Keir Starmer’s likely successor offers a fresh coat of paint over the same unpopular policies
British Labour MP Andy Burnham looks set to be airdropped into Downing Street to replace Prime Minister Keir Starmer. He’s promising “renewal for our party and our country,” after the sitting prime minister effectively burned the greatest parliamentary majority in over a hundred years with scandals, a lack of empathy, and a notoriously belligerent line on the country’s relationship with Israel.
However, despite the premature hailing of Burnham as someone who could reinvigorate the Labour vote, all signs point to him delivering Starmerism without Starmer.

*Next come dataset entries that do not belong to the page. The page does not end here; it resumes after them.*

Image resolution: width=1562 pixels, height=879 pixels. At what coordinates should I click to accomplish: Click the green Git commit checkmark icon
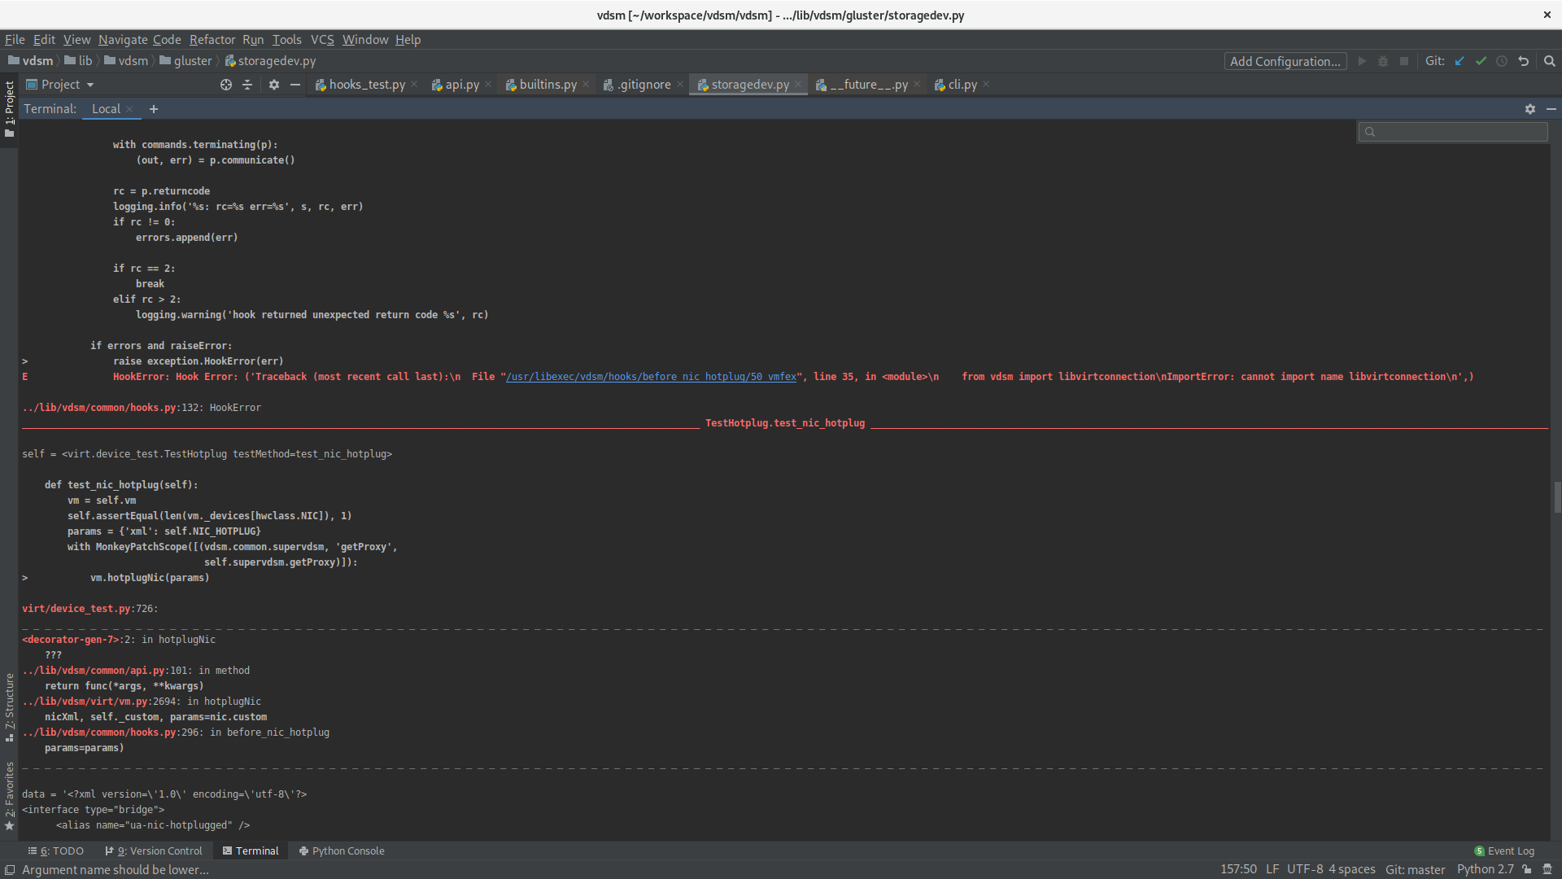click(x=1481, y=61)
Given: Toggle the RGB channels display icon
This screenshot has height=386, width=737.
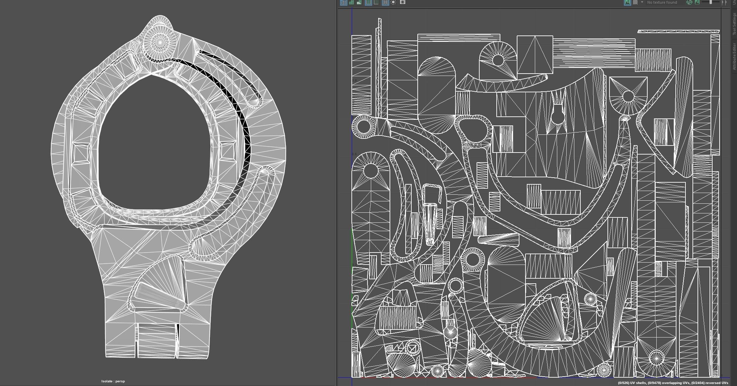Looking at the screenshot, I should click(x=689, y=2).
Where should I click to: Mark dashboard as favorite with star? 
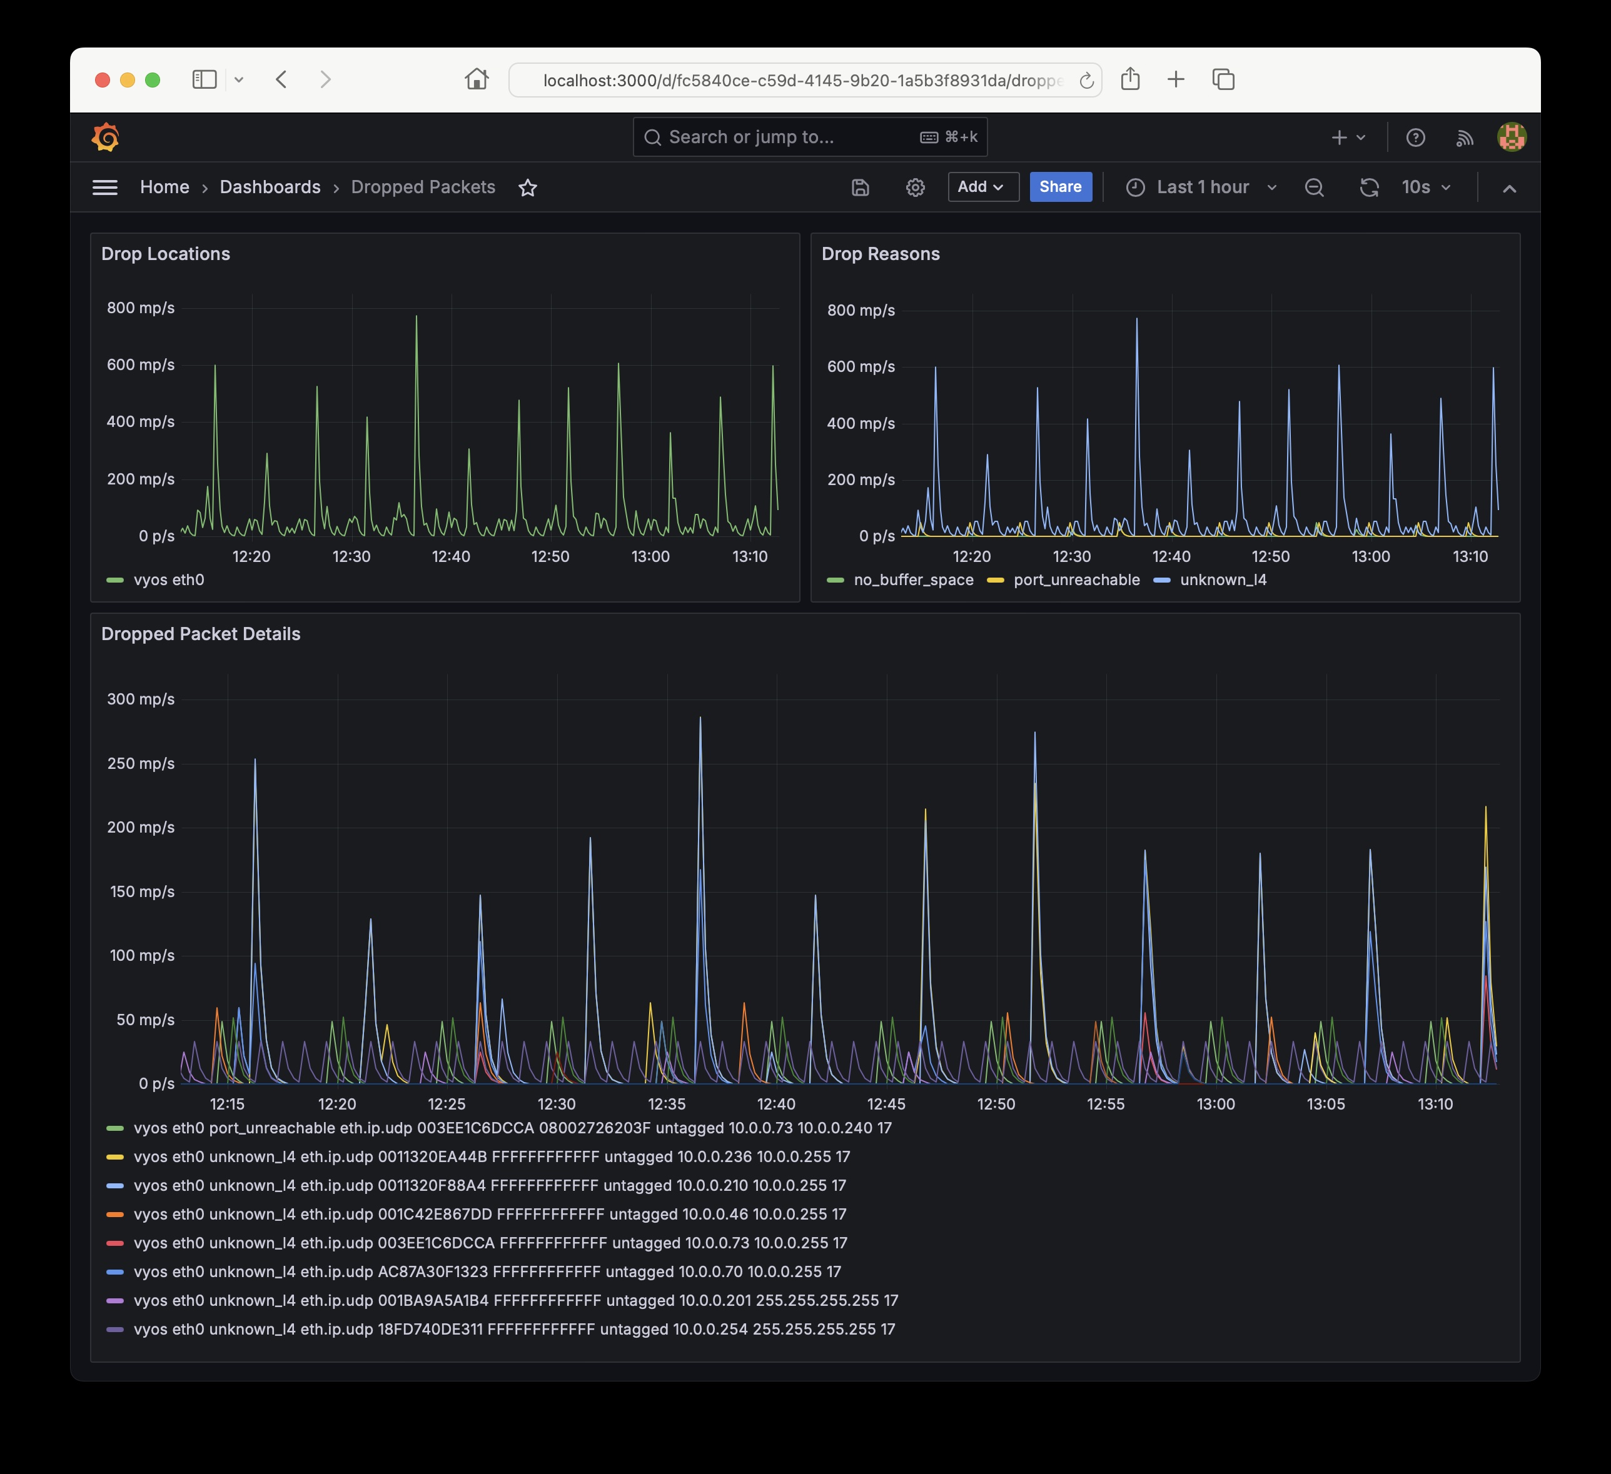point(527,188)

Starmer resigned on Monday as the most unpopular prime minister in modern British history, six weeks after the Labour Party lost almost 1,500 seats in local elections across England. His resignation opened a leadership contest that Burnham – a Labour veteran that served under Tony Blair and Gordon Brown, who re-entered parliament after winning a by-election in Makerfield, Macnhester last week – is all but guaranteed to win.
An endorsement by fellow Labour contender Wes Streeting followed, essentially sealing the deal. Burnham will likely be anointed prime minister later this summer on the back of fewer than 25,000 votes in Makerfield.
“The country expects stability, seriousness and a continued focus on the issues that matter most and that is what it will get,” Burnham wrote on social media. “The Labour movement has always been at its strongest when it looks forward with confidence…and we will make sure this transition is a positive process of renewal for our party and our country.”
The Andy Burnham aesthetic
At first glance, Burnham represents an aesthetic break from Starmer, who has been described as “wooden” and “lacking in charisma.” Speaking in a slightly working class northern accent and clad in a simple shirt and jeans, Burnham goes to great lengths to set himself apart from the “Westminster bubble” inhabited by suit-and-tie southerners like Starmer.